Else began her studies of art at a young age. Her childhood was spent creating art, visiting museums and galleries, spending time in local artist’s studios, even attending and participating in her mother’s college art classes at the age of five.
Her formal training began at the age of fourteen under the guidance of Harry Ahn, an award-winning and internationally recognized portrait artist.  She studied painting and sculpture at the School of the Art Institute of Chicago.

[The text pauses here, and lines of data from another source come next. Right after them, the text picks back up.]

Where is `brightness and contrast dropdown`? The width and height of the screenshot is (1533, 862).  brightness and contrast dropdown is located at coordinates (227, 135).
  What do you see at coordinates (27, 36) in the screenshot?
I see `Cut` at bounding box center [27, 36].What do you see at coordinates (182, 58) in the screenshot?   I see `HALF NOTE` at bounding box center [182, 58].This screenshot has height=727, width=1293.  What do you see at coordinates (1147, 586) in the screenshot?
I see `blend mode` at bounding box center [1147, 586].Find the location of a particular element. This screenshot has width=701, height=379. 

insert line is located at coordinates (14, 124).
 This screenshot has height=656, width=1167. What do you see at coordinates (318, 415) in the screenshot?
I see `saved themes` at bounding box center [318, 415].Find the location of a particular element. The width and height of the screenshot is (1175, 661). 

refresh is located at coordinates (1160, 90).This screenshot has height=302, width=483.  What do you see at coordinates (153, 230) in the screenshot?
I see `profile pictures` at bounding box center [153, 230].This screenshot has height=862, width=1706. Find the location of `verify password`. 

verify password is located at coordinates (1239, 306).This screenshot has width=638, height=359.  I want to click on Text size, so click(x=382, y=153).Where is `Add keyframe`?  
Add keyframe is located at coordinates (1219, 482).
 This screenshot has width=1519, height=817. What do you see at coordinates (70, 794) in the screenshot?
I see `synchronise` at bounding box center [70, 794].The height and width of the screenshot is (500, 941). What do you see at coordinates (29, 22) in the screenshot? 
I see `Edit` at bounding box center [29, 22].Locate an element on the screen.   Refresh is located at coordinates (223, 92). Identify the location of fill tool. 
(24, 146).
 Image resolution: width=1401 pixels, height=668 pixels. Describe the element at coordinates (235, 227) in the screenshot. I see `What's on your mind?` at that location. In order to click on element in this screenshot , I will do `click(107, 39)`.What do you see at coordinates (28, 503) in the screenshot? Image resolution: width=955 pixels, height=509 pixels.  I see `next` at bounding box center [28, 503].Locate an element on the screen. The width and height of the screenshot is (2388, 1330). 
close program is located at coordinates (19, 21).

She moved back to California in 2001, eventually settling in Sonoma County where she began officially pursuing art as a career rather than just an obsession.Although formally trained in the classical realism style of painting, Else was also heavily influenced by the surreal doodles her father drew to entertain her.  This led to an interest in the symbolist and surrealist movements of the late 1800’s and early 1900’s and the psychedelic art of the 1960’s. 

“I can’t remember a time when I have not loved the creative arts, especially the surreal, the melancholic, the blissfully flawed.  I am drawn to the illustrations in classic children’s books for their ethereal idealism and the way they inspire the imagination.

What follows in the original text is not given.